For one thing, having a few brand-name restaurants to serve a sprawling base of hungry young people is going to result in DisneyWorld-scale lines. That means standing in the New Mexican sun for a considerable chunk of time to get a sandwich you might’ve been able to grab in seconds back in civilian life.

With the national brands, there’s also the issue of price. “$3.20 per slice and $8.50 for a hamburger can stretch a soldier’s
budget,” he wrote.

It can also prompt questions about the intentions of those amenity providers. While these services are indeed welcome, and a chance to get out of the DFAC once in a while, I cannot help [but] feel exploited by these companies,” Addison wrote.

And that applies not just to the consumer-brand restaurants on base. Addison noted that a major electronics retailer sends members of its well-known computer fix-it squad to McGregor to provide free assessments of the soldiers’ laptops. If the service men or women decide to follow the recommendations for repairs or upgrades, they have to pay.

As for the food, Addison stresses that you can’t qualify all base services on what he’s experiencing at McGregor. He’s spent nine years in the service, he said, and the quality has varied greatly, a function on the base and who’s operating it. At Ft. Dix, for instance, “the food was always pretty good.” And, he stresses, we’re obviously taking a survey of one person.

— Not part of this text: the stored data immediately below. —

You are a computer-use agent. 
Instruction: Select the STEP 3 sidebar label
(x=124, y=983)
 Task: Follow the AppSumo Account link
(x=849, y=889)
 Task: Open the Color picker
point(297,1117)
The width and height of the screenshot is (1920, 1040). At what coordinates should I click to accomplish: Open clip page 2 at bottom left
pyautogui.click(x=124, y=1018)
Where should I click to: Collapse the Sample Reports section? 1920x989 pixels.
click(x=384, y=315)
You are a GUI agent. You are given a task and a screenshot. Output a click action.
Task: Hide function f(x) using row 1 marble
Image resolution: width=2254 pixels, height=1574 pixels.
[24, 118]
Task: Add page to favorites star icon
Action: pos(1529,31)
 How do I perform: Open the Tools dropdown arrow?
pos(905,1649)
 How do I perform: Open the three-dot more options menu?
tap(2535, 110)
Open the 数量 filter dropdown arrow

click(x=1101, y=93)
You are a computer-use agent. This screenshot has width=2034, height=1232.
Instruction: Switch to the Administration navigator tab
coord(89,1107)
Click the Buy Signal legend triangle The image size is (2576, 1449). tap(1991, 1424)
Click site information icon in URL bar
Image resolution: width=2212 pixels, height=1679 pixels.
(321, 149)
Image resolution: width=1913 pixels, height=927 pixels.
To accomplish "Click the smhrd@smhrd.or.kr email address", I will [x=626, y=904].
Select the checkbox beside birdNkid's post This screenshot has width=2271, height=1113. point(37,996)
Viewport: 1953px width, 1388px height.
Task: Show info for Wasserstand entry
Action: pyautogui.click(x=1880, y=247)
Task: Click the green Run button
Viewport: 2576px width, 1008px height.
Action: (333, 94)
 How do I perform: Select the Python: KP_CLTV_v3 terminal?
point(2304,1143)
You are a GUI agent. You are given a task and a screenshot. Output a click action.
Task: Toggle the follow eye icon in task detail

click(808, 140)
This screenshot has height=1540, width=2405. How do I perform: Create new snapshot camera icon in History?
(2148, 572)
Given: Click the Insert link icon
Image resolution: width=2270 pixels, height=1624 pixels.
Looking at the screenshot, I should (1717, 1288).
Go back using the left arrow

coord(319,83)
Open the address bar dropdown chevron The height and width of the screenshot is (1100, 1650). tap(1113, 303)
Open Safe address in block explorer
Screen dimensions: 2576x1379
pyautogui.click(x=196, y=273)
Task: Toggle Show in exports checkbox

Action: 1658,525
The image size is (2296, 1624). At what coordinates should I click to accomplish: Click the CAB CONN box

“Please remember that this is just one soldiers
opinion,” Addison wrote. “I recognize that we have it better of than in any previous war, and that any other countries military would be jealous of what is afforded to us.”

Bill promised to give us the lowdown on the foodservices when he’s in Iraq. Hopefully, that won’t be a long stay. And afterwards, when he’s back in his cubicles a few rows from mine, the burgers are definitely on me.